◆ **TEXT PROVIDED**:
==========

When I was in the thick of it — brambles in my face, the path before me imperceptible, the night full of terrors — the people in my life, the people closest to me, would often say to me, “Your life is good. You have everything. You should be happy.” Rationally, I knew that they were right. I did have everything. I had everything that I had ever wanted, everything I had worked for. And yet, I couldn’t feel it anywhere — not in my body, not in my heart, not in my estimation of a soul. None of these reassurances or rationalizations reverberated within me. None of it meant anything to me.
Under the American religion of individualism, unhappiness becomes a personal, moral failing. The right to the pursuit of happiness, so generously bestowed upon us by privileged men at the apexes of success and significance, undermines the complexities of what it actually means to pursue happiness — or what happiness even is. Centuries later, this oversimplification continues to be perpetuated in our culture, in our media, in our self-help books. The belief that you can achieve anything — including happiness — if you “put your mind to it” is persistent and pervasive (“when there’s a will, there’s a way,” “do, do not try. there is no try”).

==========

◆ **DATA EXTRACT**:
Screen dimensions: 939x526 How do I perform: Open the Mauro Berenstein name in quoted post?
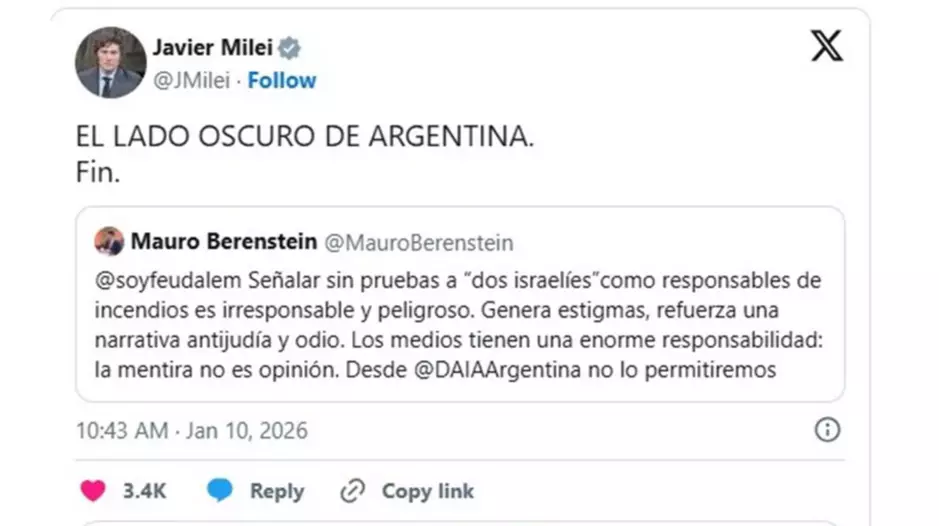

==========

Please copy the passage on happiness and individualism word for word, in full. The lines above aren't needed here.

When I was in the thick of it — brambles in my face, the path before me imperceptible, the night full of terrors — the people in my life, the people closest to me, would often say to me, “Your life is good. You have everything. You should be happy.” Rationally, I knew that they were right. I did have everything. I had everything that I had ever wanted, everything I had worked for. And yet, I couldn’t feel it anywhere — not in my body, not in my heart, not in my estimation of a soul. None of these reassurances or rationalizations reverberated within me. None of it meant anything to me.
Under the American religion of individualism, unhappiness becomes a personal, moral failing. The right to the pursuit of happiness, so generously bestowed upon us by privileged men at the apexes of success and significance, undermines the complexities of what it actually means to pursue happiness — or what happiness even is. Centuries later, this oversimplification continues to be perpetuated in our culture, in our media, in our self-help books. The belief that you can achieve anything — including happiness — if you “put your mind to it” is persistent and pervasive (“when there’s a will, there’s a way,” “do, do not try. there is no try”).